Within your Matillion environment, you already have access to a large array of pre-built connectors (called “profiles” in Matillion parlance). However, if you need to get data from one of your applications that Matillion has yet to bring out a pre-built component for (perhaps it’s a very popular ERP system within your neck of the woods), you’ll need to get your hands dirty with some code.
Code in this context is xml-like, and if the prospect of dealing with code is daunting to you, don’t worry. This article provides a step-by-step walkthrough of what you need to do.
Creating a Unique Connection with Code
It’s a long post (though mostly picture-heavy) and worth reading if you are not sure where to click and what to do. However, if you’ve “got this,” here’s the code you probably have come for:
<api:script xmlns:api="http://apiscript.com/ns?v1" xmlns:xs="http://www.w3.org/2001/XMLSchema"> <api:info title="JSON_DATA" desc="Generated schema file." xmlns:other="http://apiscript.com/ns?v1"> <attr name="JSON_DATA" columnsize="16777216" xs:type="string" other:xPath="/" other:valueformat="aggregate" /> </api:info> <api:script method="GET"> <api:call op="jsonproviderGet" > <api:push/> </api:call> </api:script> </api:script>
With this out of the way, let’s get cracking.
Preamble
One of the clients I’m working with had a request to pull exchange rate data into their Snowflake environment, so they could do currency conversion in their database. There are multiple currency conversion services available and multiple data providers as well, but we settled on using Exchange Rates API as it was free, required no registration and came from a reputable source (I’ve not checked all of them obviously, so do your research!).
You could, of course, download the historic rates in the CSV form directly from the publisher, but where’s the fun in that!
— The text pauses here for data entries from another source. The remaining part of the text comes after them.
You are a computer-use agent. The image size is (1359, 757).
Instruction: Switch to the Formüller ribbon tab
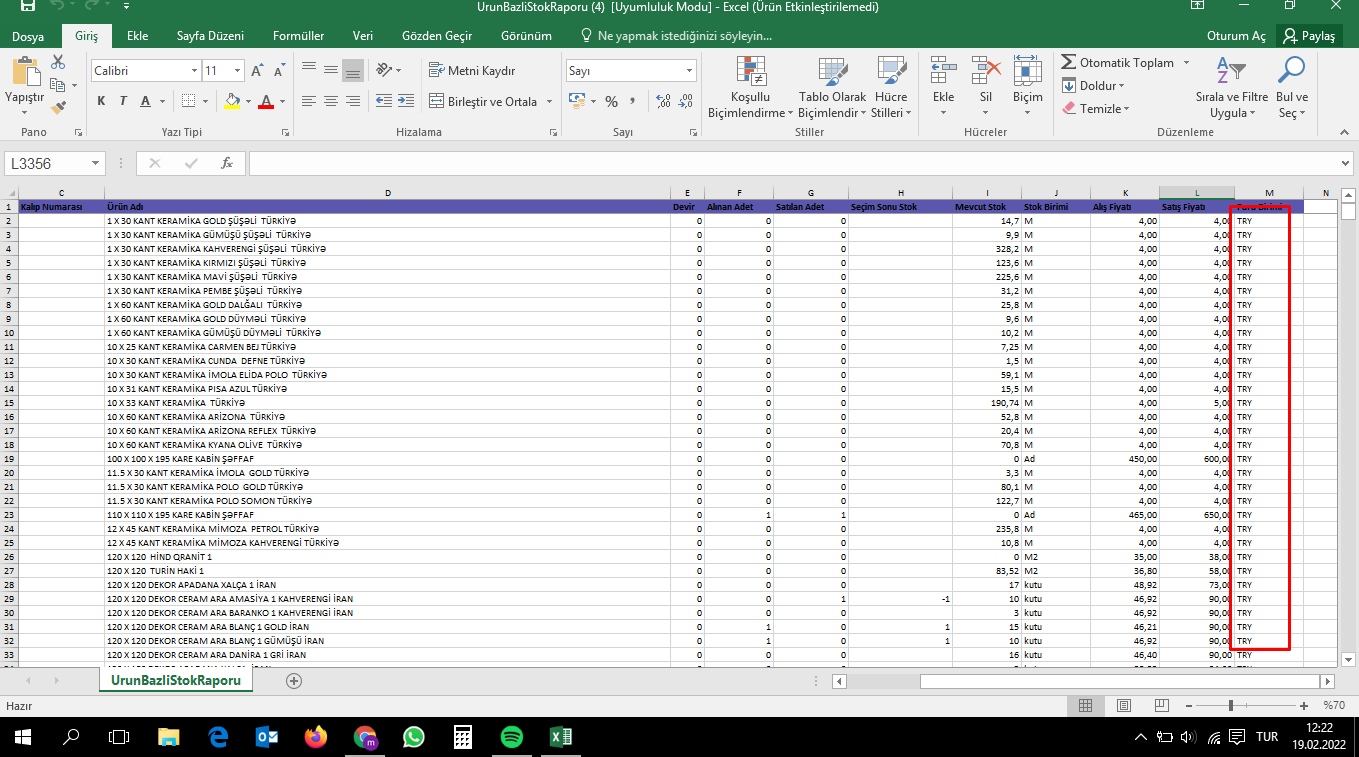pyautogui.click(x=298, y=36)

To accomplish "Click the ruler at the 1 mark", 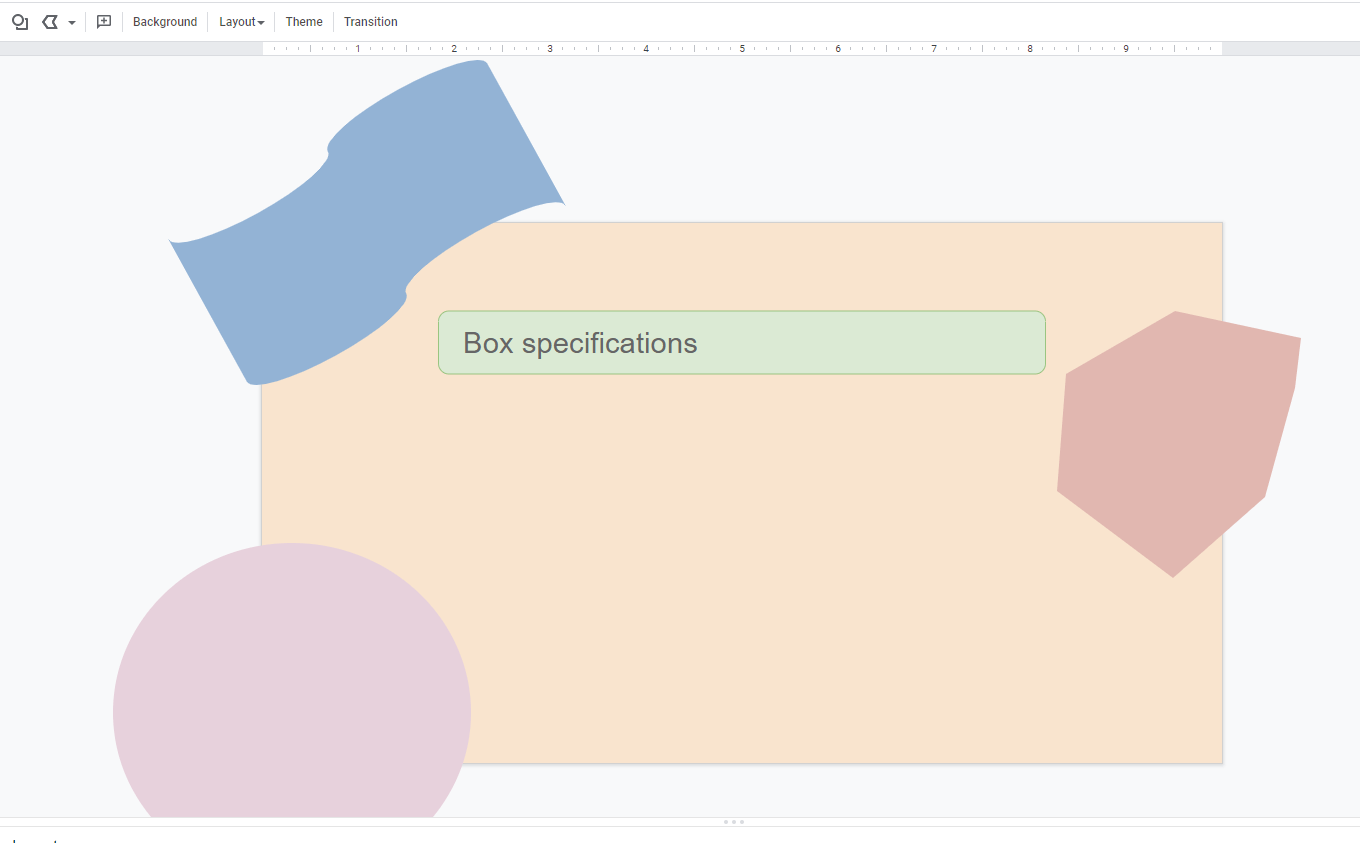I will click(x=358, y=48).
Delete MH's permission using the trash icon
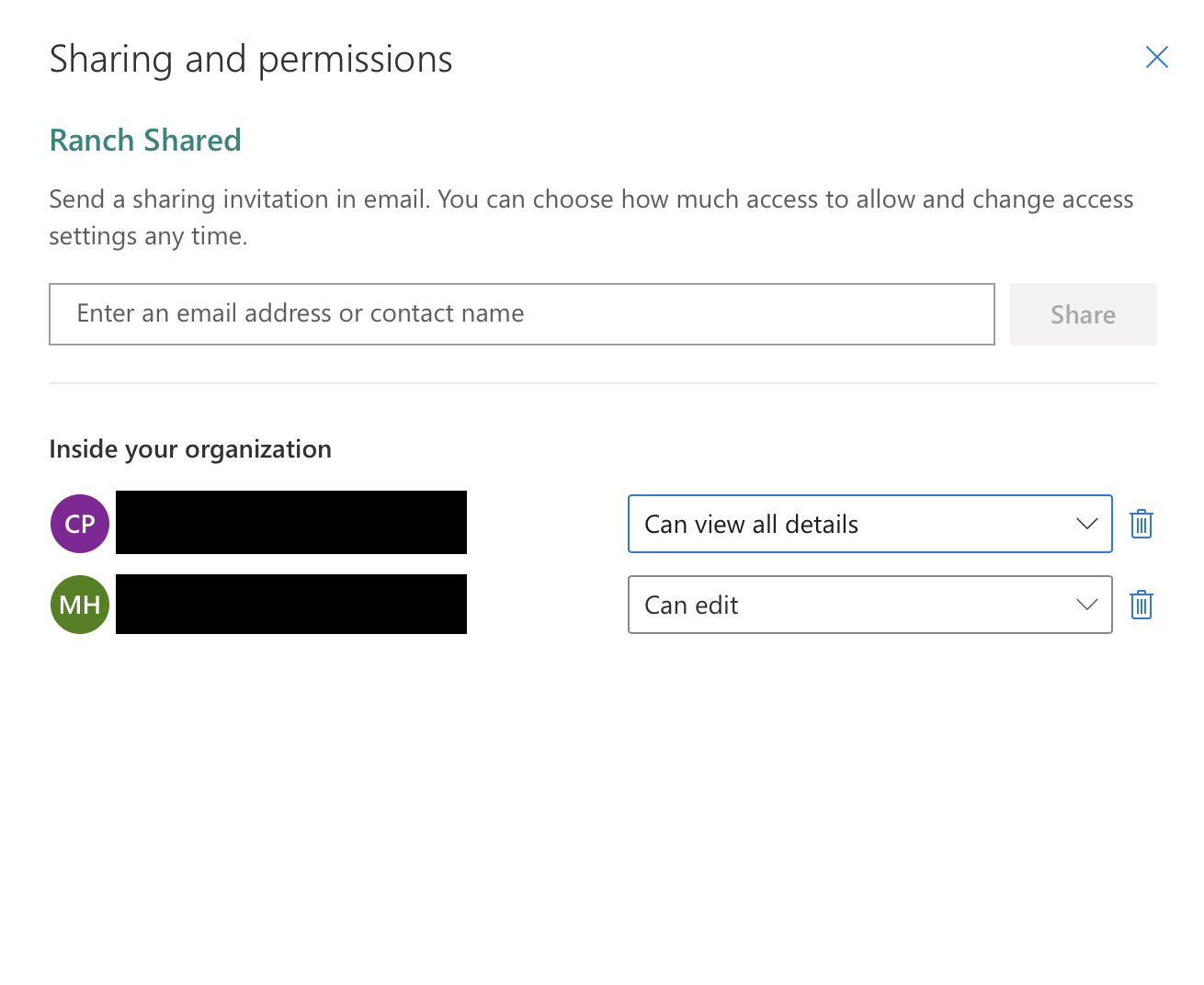The height and width of the screenshot is (985, 1204). [x=1141, y=605]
Plus, I was going to reuse the API later to query the data for yesterday’s exchange rates, so a download of the full CSV was not going to work.
And yes, there are obviously lots of options available for currency conversion through API calls—most notably Fixer.IO, Currency Conversion API and Open Exchange Rates—but most I’ve seen have some sort of API free usage limitations (1k calls a month for Fixer.IO, for example). Most limitations aren’t deal-breakers, but the ExchangeRatesAPI.IO was somewhat easier to get started with. Also, shout out to my compatriot Madis Väin for his excellent work on this API.
Available Endpoints
All right, so having established the source for our Exchange Rate data, let’s look at the endpoints available to us and, later, the structure of the replies. There are three endpoints we could use:
- /yyyy-mm-dd to get daily exchange rates for a specific date
- /history to get daily exchange rates in date range and
- /latest to get … well, the latest exchange rate, which, depending on when you run your query, could be yesterday’s exchange rate (query before ~4pm CET) or today’s (after ~4pm CET)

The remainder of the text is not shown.